Once more disappointment followed. Save for De Monts, Champlain’s company was not inspired by Champlain’s patriotism. During the first three years of its existence the obligation to colonize was wilfully disregarded, while in the fourth year the treatment accorded Louis Hebert shows that good faith counted for as little with the fur traders when they acted in association as when they were engaged in cut-throat competition.
Champlain excepted, Hebert was the most admirable of those who risked death in the attempt to found a settlement at Quebec. He was not a Norman peasant, but a Parisian apothecary. We have already seen that he took part in the Acadian venture of De Monts and Poutrincourt. After the capture of Port Royal by the English he returned to France (1613) and reopened his shop. Three years later Champlain was authorized by the company to offer him and his family favourable terms if they would emigrate to Quebec, the consideration being two hundred crowns a year for three years, besides maintenance. On this understanding Hebert sold his house and shop, bought an equipment for the new home, and set off with his family to embark at Honfleur.
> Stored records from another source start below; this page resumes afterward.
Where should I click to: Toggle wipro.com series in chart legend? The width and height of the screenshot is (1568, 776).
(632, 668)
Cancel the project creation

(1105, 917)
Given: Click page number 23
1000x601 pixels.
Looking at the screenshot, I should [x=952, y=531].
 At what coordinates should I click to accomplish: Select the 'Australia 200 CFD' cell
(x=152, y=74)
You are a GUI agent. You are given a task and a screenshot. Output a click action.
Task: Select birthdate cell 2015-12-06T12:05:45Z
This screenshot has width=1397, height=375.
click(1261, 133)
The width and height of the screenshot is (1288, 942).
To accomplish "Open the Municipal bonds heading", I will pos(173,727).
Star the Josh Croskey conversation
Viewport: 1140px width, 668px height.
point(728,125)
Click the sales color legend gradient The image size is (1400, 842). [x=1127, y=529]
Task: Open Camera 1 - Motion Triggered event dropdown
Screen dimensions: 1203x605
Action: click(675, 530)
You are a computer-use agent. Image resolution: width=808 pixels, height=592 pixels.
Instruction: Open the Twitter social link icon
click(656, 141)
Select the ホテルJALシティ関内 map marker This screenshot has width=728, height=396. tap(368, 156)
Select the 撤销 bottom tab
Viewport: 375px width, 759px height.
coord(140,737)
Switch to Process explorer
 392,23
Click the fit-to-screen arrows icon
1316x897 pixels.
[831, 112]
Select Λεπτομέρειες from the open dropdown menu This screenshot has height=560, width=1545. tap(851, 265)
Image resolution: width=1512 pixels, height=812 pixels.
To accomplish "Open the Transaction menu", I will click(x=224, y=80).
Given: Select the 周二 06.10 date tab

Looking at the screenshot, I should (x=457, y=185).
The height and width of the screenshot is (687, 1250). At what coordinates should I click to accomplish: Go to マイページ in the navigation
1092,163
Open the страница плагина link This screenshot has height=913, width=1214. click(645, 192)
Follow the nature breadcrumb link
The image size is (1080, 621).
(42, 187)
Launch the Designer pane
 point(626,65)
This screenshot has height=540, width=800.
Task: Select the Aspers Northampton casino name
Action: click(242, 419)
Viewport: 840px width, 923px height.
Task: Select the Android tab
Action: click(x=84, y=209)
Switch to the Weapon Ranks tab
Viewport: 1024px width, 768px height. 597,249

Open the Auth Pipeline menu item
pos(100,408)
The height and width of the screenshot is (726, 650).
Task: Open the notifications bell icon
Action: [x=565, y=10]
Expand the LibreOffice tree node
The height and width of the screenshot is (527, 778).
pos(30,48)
Here he found that Champlain’s shareholders were not prepared to stand by their agreement. The company first beat him down from two hundred to one hundred crowns a year, and then stipulated that he, his wife, his children, and his domestic should serve it for the three years during which the grant was payable. Even at the end of three years, when he found himself at liberty to till the soil, he was bound to sell produce to the company at the prices prevalent in France. The company was to have his perpetual service as a chemist for nothing, and he must promise in writing to take no part in the fur trade. Hebert had cut off his retreat and was forced to accept these hard terms, but it is not strange that under such conditions colonists should have been few. Sagard, the Recollet missionary, says the company treated Hebert so badly because it wished to discourage colonization. What it wanted was the benefit of the monopoly, without the obligation of finding settlers who had to be brought over for nothing.